Tuliskan kembali semua item berikut dengan menukar setiap "Select" menjadi "Choose", dan biarkan bagian lainnya tetap sama.
===== Daftar Entri =====
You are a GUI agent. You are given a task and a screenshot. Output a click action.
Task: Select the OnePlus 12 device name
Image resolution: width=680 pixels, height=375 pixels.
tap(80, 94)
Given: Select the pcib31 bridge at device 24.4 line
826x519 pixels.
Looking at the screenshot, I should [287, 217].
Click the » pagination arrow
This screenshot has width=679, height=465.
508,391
=====
### Jawaban Tugas
You are a GUI agent. You are given a task and a screenshot. Output a click action.
Task: Choose the OnePlus 12 device name
Image resolution: width=680 pixels, height=375 pixels.
tap(80, 94)
Given: Choose the pcib31 bridge at device 24.4 line
826x519 pixels.
Looking at the screenshot, I should [287, 217].
Click the » pagination arrow
This screenshot has width=679, height=465.
508,391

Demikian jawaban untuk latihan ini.